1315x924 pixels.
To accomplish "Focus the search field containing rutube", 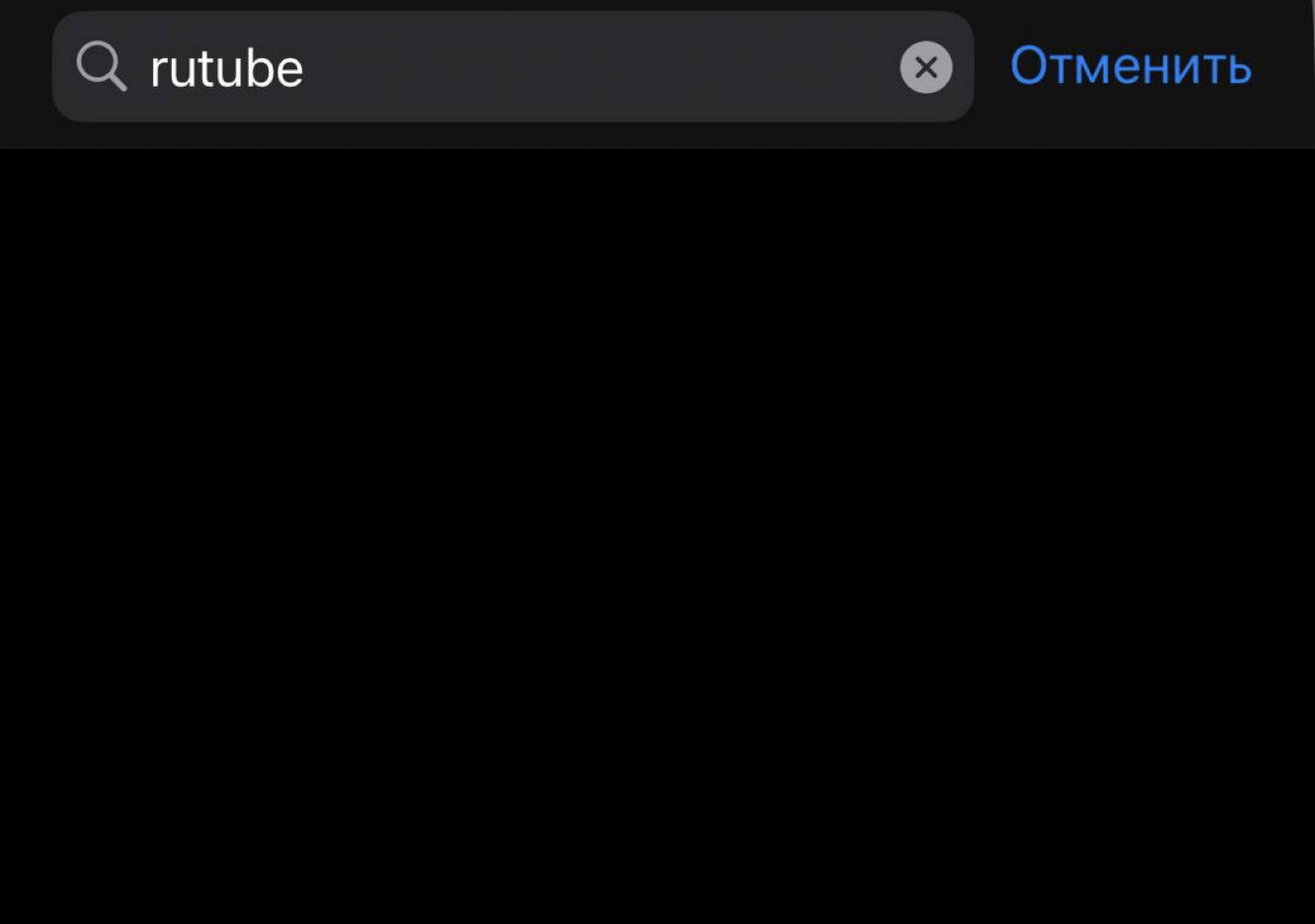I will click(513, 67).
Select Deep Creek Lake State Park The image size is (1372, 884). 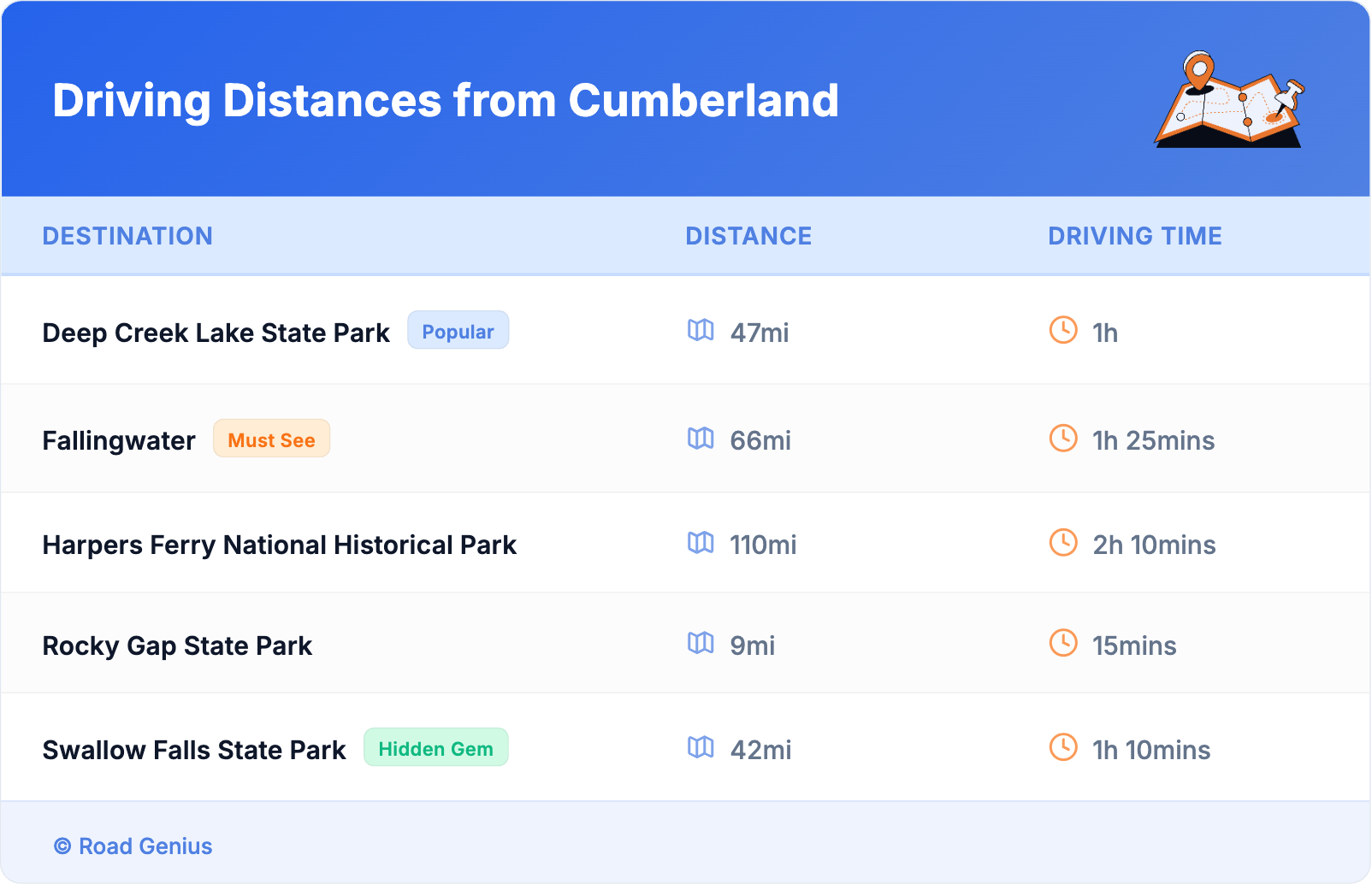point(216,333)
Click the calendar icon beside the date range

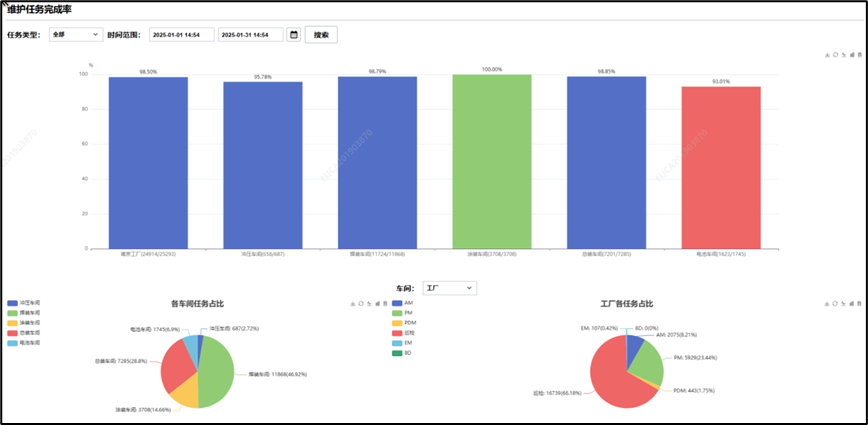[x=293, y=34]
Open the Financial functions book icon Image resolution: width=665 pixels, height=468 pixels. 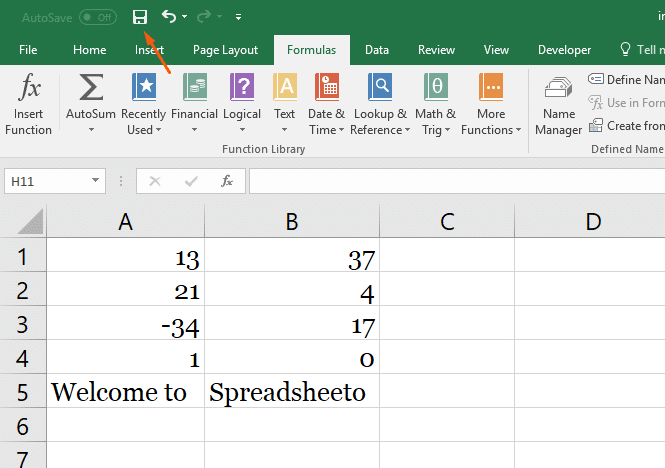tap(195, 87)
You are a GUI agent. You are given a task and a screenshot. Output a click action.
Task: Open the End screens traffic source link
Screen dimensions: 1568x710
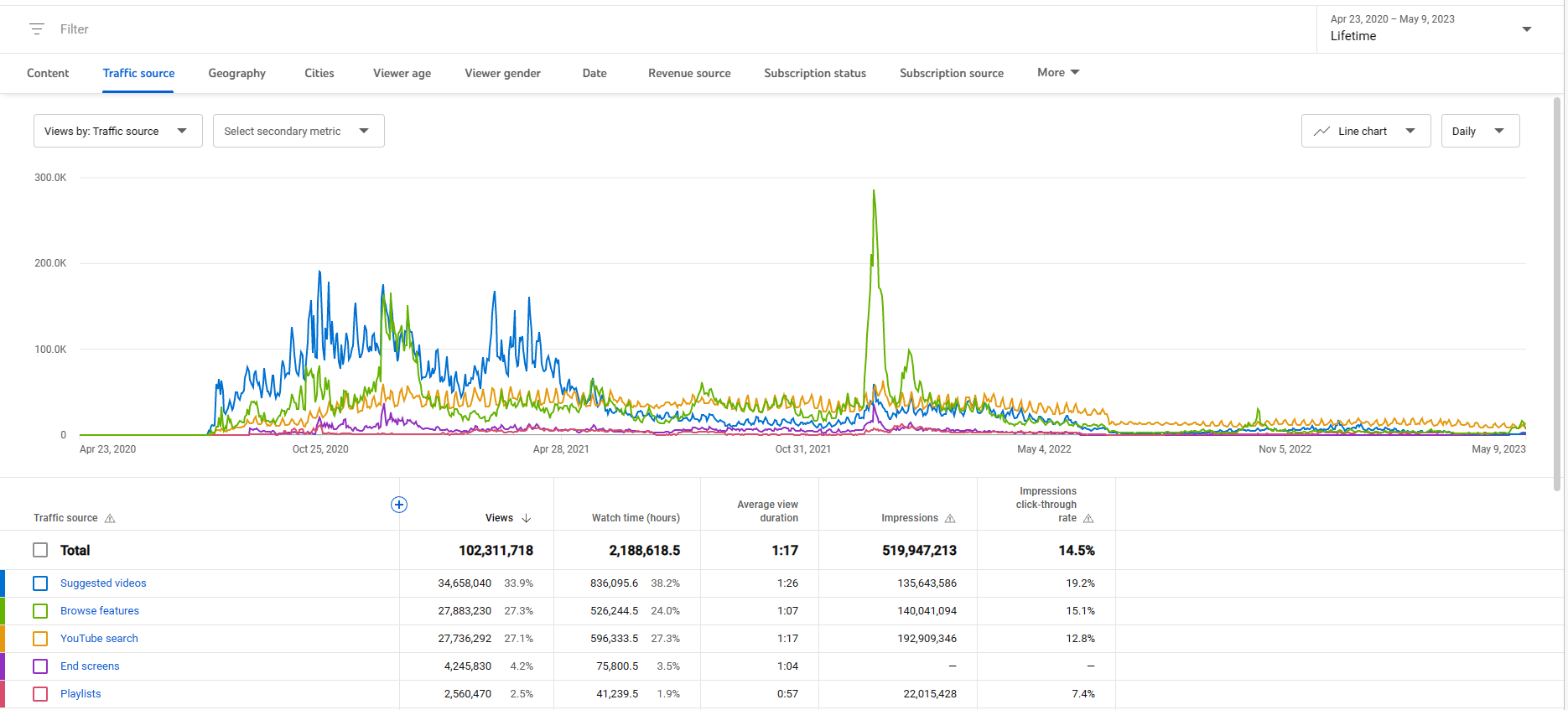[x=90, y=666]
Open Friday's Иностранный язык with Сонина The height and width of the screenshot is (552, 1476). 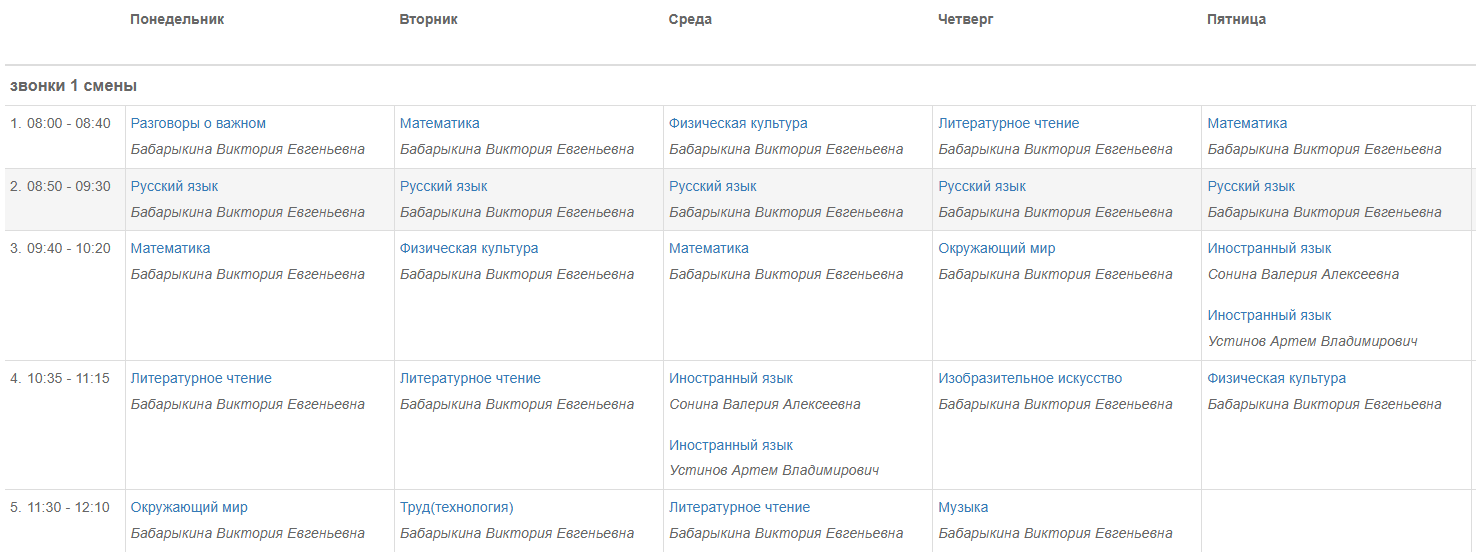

*THE PROBLEM*. Your answer should be the lines from the line containing "Screen dimensions: 1568x710" through the end of the listing above, output exactly and alone, without the pictures.

*SOLUTION FOR THIS TASK*.
Screen dimensions: 1568x710
[x=90, y=666]
Open Friday's Иностранный язык with Сонина The height and width of the screenshot is (552, 1476). 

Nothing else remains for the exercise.